Le cessionnaire principal faisant usage de sa faculté de substitution, permet à une autre société (le cessionnaire substitué) d’acquérir les titres de la société cédante B.

Face à la défaillance du cessionnaire substitué, mis en liquidation judicaire par la suite, les sociétés cédantes A et B, ont assigné le cessionnaire principal en paiement des sommes dues par le cessionnaire substitué.

Procédure

La cour d’appel, saisie par les sociétés cédantes A et B à la suite du rejet de leur demande de paiement, condamne le cessionnaire principal à leur régler, au titre de son engagement de garantie solidaire, la somme due par le cessionnaire substitué. Elle considérait que le cessionnaire principal s’était engagé personnellement et solidairement en tant que codébiteur du cessionnaire substitué, et non en tant que caution.

Le cessionnaire principal et la société C ont formé pourvoi, considérant que les caractères personnels et solidaires de l’engagement pris aux termes de la convention par le cessionnaire principal n’étaient pas exclusifs de la qualification de cautionnement, alors que la cour d’appel avait jugé que l’engagement du cessionnaire principal ne remplissait pas les conditions nécessaires à la validité d’un engagement de caution. La Cour de cassation, dans l’arrêt commenté du 8 juin 2017 (pourvoi numéro 15-28438), a confirmé l’arrêt de la Cour d’appel, au motif que le cessionnaire principal ne s’était pas engagé à payer la dette du cessionnaire substitué, mais bien à assumer son propre engagement, de sorte que son engagement personnel ne revêtait pas un caractère accessoire, et de ce fait n’était pas soumis aux règles du cautionnement. Le cessionnaire principal devait donc régler les sommes dues sans pouvoir bénéficier du régime protecteur du cautionnement.

Sauf stipulation contraire des statuts, la démission d’un dirigeant est un acte juridique unilatéral qui ne nécessite aucune acceptation de la part de la société

Faits

Au cours d’une assemblée générale extraordinaire, le gérant d’une SARL démissionne de ses fonctions. Estimant que cette assemblée avait été irrégulièrement convoquée, le gérant et l’associé majoritaire assignent la SARL et les autres associés, d’une part en annulation de cette assemblée et des actes subséquents (dont sa démission), et d’autre part en paiement de dommages et intérêts.

Procédure

Les juges du fond prononcent la nullité de la démission du gérant de ses fonctions, considérant qu’il l’a donnée au cours d’une assemblée irrégulière, annulée par la suite, comme les actes subséquents, en l’occurrence la démission.

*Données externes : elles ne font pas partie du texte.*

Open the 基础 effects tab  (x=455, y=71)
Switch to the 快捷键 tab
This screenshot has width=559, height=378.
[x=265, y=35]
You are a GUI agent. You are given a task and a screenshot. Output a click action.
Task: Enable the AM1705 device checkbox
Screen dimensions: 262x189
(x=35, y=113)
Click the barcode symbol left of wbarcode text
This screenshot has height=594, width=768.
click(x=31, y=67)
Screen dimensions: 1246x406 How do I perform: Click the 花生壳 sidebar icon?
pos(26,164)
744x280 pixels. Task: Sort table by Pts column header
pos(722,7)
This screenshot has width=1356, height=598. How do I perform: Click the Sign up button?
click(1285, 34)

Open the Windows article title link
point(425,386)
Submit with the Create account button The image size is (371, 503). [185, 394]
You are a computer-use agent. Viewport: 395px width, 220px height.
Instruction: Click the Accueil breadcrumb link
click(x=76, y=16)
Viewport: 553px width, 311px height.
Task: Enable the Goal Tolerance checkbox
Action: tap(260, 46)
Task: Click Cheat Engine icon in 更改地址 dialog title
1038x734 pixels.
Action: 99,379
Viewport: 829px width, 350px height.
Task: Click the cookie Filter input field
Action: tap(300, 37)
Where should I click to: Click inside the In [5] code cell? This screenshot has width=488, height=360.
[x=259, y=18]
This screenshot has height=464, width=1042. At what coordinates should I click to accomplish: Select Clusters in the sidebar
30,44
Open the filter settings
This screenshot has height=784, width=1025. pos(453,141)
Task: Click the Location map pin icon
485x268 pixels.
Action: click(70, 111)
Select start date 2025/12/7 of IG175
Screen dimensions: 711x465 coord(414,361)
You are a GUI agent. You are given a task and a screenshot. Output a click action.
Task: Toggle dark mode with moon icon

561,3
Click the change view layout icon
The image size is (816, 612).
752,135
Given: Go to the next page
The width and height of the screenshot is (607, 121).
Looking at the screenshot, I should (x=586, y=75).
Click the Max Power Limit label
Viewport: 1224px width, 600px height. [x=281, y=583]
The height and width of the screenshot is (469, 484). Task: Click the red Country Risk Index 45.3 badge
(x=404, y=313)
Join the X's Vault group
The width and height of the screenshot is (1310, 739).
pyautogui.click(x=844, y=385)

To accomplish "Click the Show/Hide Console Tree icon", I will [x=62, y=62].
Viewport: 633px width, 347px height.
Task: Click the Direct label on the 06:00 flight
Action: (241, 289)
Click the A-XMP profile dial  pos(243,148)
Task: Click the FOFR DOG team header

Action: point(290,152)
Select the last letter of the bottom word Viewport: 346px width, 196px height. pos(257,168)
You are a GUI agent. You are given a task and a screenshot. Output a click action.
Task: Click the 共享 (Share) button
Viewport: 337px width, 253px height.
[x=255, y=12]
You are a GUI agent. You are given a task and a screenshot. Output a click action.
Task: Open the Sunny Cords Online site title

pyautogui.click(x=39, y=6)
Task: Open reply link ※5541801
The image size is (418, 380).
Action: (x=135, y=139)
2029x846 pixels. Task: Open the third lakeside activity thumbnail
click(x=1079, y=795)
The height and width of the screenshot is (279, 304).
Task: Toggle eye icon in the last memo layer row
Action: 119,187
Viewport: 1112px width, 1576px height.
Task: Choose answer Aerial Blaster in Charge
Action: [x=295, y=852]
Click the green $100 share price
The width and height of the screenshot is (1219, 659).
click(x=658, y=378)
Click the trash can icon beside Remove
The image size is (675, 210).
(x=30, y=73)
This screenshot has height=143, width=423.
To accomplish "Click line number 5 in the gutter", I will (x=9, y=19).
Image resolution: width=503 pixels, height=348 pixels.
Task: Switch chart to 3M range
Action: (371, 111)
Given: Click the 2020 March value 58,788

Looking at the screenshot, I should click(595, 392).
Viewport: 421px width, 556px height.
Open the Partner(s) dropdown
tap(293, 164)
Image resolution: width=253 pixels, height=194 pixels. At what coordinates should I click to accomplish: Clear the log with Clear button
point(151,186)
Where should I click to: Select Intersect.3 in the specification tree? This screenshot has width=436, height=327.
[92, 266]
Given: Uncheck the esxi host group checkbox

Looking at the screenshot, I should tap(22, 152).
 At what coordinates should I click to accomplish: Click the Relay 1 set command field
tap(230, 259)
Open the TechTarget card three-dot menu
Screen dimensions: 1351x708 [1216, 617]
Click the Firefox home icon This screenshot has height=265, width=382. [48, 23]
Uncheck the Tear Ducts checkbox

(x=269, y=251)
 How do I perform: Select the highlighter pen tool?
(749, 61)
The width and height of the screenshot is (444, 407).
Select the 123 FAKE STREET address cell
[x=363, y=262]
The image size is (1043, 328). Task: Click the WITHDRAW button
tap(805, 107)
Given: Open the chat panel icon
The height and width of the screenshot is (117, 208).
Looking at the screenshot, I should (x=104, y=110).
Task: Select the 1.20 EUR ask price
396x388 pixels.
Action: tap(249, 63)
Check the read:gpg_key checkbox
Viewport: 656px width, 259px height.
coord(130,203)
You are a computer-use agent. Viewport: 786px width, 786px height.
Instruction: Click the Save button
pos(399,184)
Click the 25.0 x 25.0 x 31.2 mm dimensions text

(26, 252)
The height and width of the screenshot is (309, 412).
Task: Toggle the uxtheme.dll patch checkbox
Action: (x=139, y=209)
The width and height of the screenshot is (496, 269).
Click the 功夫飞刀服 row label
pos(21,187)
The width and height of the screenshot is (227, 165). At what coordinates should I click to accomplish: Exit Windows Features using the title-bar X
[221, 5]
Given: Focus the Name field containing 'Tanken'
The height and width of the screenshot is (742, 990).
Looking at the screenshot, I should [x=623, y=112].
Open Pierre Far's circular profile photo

La Cour de cassation casse et annule l’arrêt de la cour d’appel pour violation de l’article 1134 du Code civil dans sa rédaction antérieure à celle issue de l’ordonnance du 10 février 2016, au motif que sauf stipulation contraire des statuts, la démission d’un dirigeant de société, qui constitue un acte juridique unilatéral, produit tous ses effets dès lors qu’elle a été portée à la connaissance de la société, qu’elle ne nécessite aucune acceptation de la part de celle-ci et ne peut faire l’objet d’aucune rétractation ; son auteur pouvant seulement en contester la validité en démontrant que sa volonté n’a pas été libre et éclairée.

Analyse

Par sa décision du 8 juin 2017 (pourvoi numéro 14-29618), la chambre commerciale de la Cour de cassation confirme sa jurisprudence constante (notamment Cass. Com. 22 février 2005) en rappelant que la démission d’un dirigeant est un acte unilatéral pour laquelle tout acceptation est inutile et toute rétractation est impossible.

La Cour de cassation n’a pas souhaité conditionner la démission d’un dirigeant à l’acceptation de ses associés. Cela aboutirait, en cas de refus, à maintenir un dirigeant dans une fonction qu’il ne souhaite plus exercer, avec tous les risques que ce maintien forcé peut impliquer pour l’activité de la société.

La Cour admet cependant une exception en laissant la possibilité aux associés de fixer les modalités de la démission de leurs dirigeants dans les statuts. Une attention particulière doit donc être portée à la rédaction des statuts qui pourraient reprendre la mention couramment insérée dans la lettre de démission comme suit : «la démission du dirigeant ne prendra effet qu’à compter de la nomination par les associés de son remplaçant».